Roundup: Some of the misconceptions around C-10

The other day, I made a somewhat snarky comment over Twitter in response to an op-ed in The Line, because people are still making stuff up about Bill C-10. Like, out of whole cloth, complete fiction, because they do not grasp the basic mechanics of regulation in this country.

So, with this in mind, here are a few reminders. Start by re-reading my piece in National Magazine about the bill. Individual content uploaders are not being regulated – only the platforms themselves. The CRTC is not going to takedown YouTube content, and it’s not going to regulate news. If it regulates Facebook, it’s not regulating the algorithm of timelines – it’s only regulating if Facebook is acting like a broadcaster of scripted content, or when they livestream baseball games (which they have done). The reason why YouTube as a platform, for example, is being targeted is because it is the largest music streaming platform in the world, and this is why they want to bring it into the ambit of CanCon regulations, governing both discoverability (so that the algorithm shows more Canadian artists in suggested playlists), and contributing financially to the system that helps provide grants and royalties for Canadian artists. People keep mentioning Instagram and TikTok, but they’re not really broadcasting platforms.

So how does the CRTC determine what counts as CanCon? Well, they have a formula that assigns points to it, and 6/10 or 8/10 points gets particular CanCon status. These are all determined by regulations under the Broadcasting Act. Remember that legislation is the framework and policy direction – the nitty-gritty rules get determined by regulation, and it follows a process of development that involves stakeholder engagement and consultation, and is done at the bureaucratic level. It’s not Cabinet pulling rules out of their asses, nor should it be. You don’t want Cabinet to be putting its thumb on the scale, which is why there is an arm’s length regulatory body, being the CRTC. And it’s not just the cabal of commissioners who are making these regulations either, in spite of what certain people are claiming.

https://twitter.com/G_Gallant/status/1395427604107300867

This brings me to my next point – the very notion that the CRTC is going to police the whole of social media is completely crackers on the face of it. They barely have enough resources to do their existing job (and if you listen to some of the reasoning around this week’s telecom decision, they seem to think they can’t handle doing the work of wholesale internet prices). If you think they’re going to somehow hire an army of bureaucrats to police your tweets, you should be certifiable.

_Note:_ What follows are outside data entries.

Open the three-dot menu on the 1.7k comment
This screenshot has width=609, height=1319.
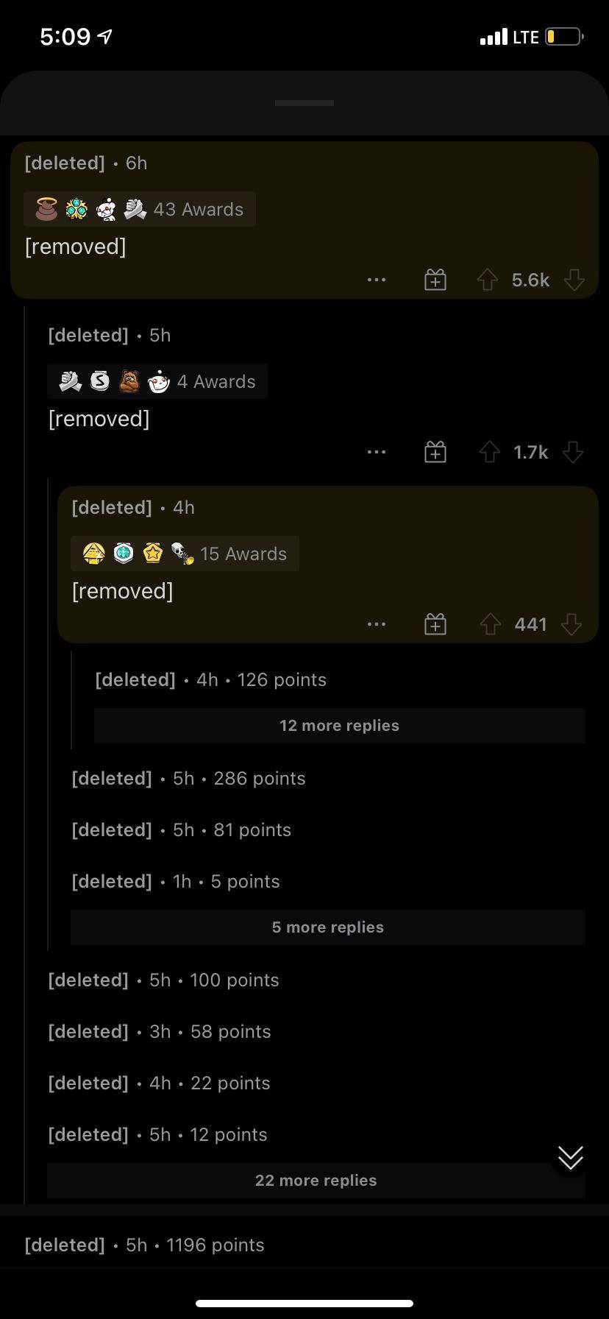click(377, 452)
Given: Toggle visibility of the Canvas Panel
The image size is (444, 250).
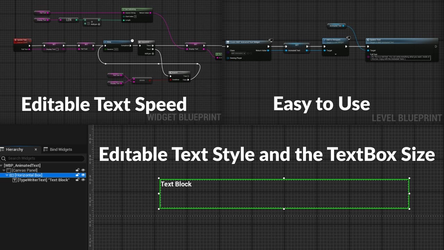Looking at the screenshot, I should click(83, 170).
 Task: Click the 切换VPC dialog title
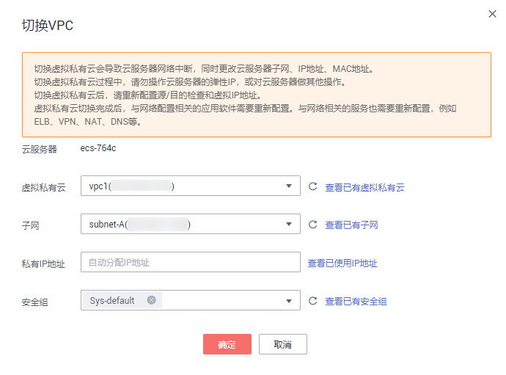[x=48, y=25]
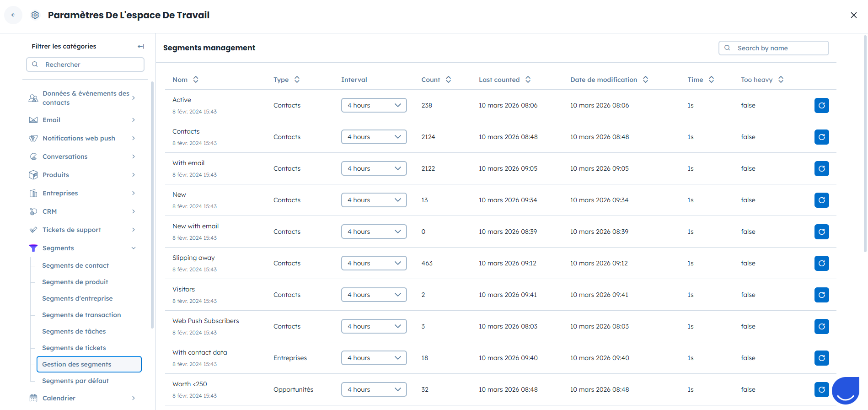Viewport: 868px width, 410px height.
Task: Sort the table by Nom column
Action: point(196,80)
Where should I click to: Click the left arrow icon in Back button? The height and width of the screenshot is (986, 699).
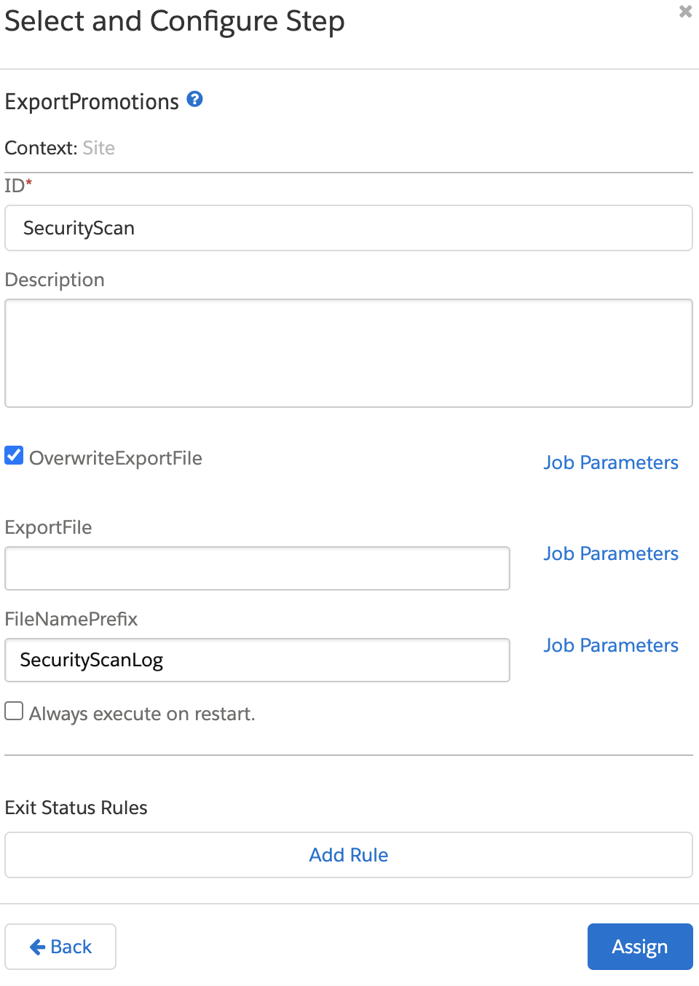pyautogui.click(x=38, y=947)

Now, this isn’t to say that C-10 is without problems, because they are there. For one, the Broadcasting Act may be the wrong vehicle for this, as it was about regulating the limited bandwidth for TV and radio. It will be on platforms to adjust their algorithms to make CanCon more discoverable, which is going to be the high-level work, but there are particular concerns around meeting the objectives under the Act, which involve things like “safeguard, enrich and strengthen the cultural, political, social and economic fabric of Canada,” and whether these platforms will moderate content to try and fit those objectives, and that moderation will likely involve the use of AI, which is where we have particular concerns. And those are legitimate concerns, but they have nothing to do with the Orwellian picture being painted of moderated tweets, and newsfeeds being monkeyed with, or “takedown notices.” The level of complete hysteria around this bill, rooted in a complete ignorance of how regulatory bodies work – and a great deal of partisan disinformation – is making the debate around this bill utterly loony (at least in English Canada). Yes, it’s complicated, but don’t fall for easy narratives.

Good reads:

  • Boris Johnson says that Trudeau will be attending the G7 leaders’ meeting in the UK, but Trudeau’s office won’t confirm it.
  • NACI’s updated guidance is to roll out second doses faster because certain variants are not as slowed by a single dose as they are by two.
  • The federal government plans to consult with provinces before they do anything about closing quarantine hotels.
  • Seamus O’Regan says the Americans are unwilling to come to an agreement on softwood lumber, as they doubled tariffs last week.
  • The federal government is pledging $25 million in aid for Palestinian civilians, while Marc Garneau is using stronger language to condemn Israeli settlements.
  • It appears that the government has been quietly moving on strengthening its Indo-Pacific strategy as a way of decoupling from ties with China.
  • The government’s use payments for consultants rose by another $1.3 billion in the last year (which shouldn’t be a surprise given the circumstances of the pandemic).
  • The Supreme Court ruled that media outlets don’t have a right to access sealed court records once exhibits are withdrawn when a court process is ended.
  • In light of the discovery of a mass grave at a former residential school, MPs agreed to fast-track a bill on creating a national day for truth and reconciliation.
  • Here is what we know about Will Amos’ second on-camera incident, as the Conservatives are complaining about a “safe working environment.”
  • Matt Gurney finds that one of the most galling aspects of the Auditor General’s report as on the inability to manage the inventory of the national stockpiles.
  • Heather Scoffield once again laments that federalism exists and that we don’t have a coherent national plan for re-opening the economy.